> _Exercise task_
Copy out each line of the rows below that contains the string "what".

****************

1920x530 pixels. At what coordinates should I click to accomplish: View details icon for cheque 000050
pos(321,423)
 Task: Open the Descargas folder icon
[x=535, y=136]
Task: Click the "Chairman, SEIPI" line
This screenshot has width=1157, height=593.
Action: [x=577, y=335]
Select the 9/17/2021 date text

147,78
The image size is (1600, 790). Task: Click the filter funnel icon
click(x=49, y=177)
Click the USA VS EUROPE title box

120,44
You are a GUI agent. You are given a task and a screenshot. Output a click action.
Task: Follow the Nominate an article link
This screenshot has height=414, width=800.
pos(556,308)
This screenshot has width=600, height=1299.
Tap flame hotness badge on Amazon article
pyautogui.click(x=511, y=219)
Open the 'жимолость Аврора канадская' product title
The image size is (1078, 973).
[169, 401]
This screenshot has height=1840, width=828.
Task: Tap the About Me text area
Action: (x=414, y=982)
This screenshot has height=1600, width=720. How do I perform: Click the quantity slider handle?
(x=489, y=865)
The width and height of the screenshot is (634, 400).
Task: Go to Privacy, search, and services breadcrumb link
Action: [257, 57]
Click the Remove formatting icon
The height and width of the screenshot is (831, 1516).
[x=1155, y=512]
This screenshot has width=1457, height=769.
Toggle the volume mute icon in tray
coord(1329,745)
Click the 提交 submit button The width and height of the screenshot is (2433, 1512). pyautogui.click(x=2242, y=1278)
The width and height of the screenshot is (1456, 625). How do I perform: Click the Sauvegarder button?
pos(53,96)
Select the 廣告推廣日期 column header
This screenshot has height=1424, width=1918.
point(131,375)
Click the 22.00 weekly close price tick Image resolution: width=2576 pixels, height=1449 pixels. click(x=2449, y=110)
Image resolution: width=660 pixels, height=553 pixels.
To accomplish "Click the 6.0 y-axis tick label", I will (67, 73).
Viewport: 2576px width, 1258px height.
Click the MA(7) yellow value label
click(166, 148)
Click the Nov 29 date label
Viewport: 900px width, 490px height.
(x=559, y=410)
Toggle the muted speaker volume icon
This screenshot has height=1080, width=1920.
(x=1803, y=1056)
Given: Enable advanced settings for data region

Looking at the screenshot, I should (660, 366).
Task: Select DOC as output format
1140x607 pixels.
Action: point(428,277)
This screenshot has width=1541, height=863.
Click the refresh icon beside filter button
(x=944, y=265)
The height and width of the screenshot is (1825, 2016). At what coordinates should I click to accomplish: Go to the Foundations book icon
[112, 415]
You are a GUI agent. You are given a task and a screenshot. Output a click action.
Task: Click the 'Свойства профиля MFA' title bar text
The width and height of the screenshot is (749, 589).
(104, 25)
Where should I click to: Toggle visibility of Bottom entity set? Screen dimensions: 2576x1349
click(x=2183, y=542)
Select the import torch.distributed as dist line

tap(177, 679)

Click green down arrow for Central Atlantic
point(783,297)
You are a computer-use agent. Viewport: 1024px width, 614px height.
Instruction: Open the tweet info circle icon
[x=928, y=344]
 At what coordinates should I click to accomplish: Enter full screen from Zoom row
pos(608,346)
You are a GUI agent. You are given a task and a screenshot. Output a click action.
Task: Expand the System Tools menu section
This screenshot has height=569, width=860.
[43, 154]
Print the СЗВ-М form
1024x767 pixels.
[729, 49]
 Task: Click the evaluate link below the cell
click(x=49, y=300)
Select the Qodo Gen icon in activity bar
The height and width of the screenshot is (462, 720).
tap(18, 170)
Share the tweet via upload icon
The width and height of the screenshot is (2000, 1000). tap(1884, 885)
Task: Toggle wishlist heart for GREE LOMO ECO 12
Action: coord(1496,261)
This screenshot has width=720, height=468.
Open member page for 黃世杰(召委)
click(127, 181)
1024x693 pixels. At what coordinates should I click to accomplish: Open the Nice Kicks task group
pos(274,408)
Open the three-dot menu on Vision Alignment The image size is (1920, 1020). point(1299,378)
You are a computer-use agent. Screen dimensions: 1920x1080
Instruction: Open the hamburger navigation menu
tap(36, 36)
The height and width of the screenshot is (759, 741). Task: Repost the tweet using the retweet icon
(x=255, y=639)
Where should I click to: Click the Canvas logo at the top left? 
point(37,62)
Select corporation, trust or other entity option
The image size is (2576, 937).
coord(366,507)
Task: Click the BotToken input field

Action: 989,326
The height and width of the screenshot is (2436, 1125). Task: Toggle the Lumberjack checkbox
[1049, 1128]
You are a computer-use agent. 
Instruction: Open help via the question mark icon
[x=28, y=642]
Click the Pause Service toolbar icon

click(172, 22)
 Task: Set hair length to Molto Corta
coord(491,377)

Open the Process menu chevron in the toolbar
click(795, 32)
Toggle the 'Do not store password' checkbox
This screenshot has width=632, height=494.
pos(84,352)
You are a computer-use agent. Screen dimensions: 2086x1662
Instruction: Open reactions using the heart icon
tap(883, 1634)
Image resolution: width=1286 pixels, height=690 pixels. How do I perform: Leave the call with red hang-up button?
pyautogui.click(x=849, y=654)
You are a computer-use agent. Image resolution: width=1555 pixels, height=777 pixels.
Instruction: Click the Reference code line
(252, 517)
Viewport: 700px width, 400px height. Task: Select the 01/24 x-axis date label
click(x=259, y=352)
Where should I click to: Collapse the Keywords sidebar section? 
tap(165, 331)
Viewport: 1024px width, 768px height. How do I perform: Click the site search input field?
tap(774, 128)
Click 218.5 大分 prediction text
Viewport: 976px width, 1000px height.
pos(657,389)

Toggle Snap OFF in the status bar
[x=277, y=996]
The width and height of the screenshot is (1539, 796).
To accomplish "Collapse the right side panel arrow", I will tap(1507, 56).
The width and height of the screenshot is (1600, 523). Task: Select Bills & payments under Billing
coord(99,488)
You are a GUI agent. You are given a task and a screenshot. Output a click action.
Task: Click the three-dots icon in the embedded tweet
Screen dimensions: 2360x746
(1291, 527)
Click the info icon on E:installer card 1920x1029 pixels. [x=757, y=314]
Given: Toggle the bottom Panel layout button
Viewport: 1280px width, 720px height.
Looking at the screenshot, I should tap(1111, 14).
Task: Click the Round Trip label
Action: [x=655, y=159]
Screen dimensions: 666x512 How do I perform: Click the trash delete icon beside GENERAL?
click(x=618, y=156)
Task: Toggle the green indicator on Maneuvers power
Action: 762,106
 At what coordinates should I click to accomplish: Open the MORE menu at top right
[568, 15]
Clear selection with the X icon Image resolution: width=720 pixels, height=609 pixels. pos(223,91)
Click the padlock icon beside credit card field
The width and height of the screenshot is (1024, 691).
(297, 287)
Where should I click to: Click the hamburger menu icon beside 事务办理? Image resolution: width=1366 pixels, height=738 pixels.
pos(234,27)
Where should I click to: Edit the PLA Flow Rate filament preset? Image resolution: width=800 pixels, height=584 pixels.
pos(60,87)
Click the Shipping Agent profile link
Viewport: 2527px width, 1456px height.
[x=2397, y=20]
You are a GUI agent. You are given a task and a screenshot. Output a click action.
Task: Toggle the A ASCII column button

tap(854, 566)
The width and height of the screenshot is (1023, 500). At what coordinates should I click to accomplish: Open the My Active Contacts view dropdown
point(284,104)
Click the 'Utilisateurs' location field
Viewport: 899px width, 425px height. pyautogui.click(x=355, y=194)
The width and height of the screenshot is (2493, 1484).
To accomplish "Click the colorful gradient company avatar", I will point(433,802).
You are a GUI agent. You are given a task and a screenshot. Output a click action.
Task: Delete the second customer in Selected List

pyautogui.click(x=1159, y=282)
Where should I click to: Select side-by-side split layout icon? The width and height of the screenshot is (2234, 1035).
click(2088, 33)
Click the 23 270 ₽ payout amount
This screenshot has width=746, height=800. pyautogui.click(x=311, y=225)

****************

> _Solution_
1920x530 pixels. At what coordinates should I click to accomplish: View details icon for cheque 000050
The height and width of the screenshot is (1825, 2016). At what coordinates should I click to accomplish: Go to the Foundations book icon
 At what coordinates should I click to accomplish: Enter full screen from Zoom row
1024x693 pixels. At what coordinates should I click to accomplish: Open the Nice Kicks task group
 At what coordinates should I click to accomplish: Open the MORE menu at top right
The width and height of the screenshot is (1023, 500). At what coordinates should I click to accomplish: Open the My Active Contacts view dropdown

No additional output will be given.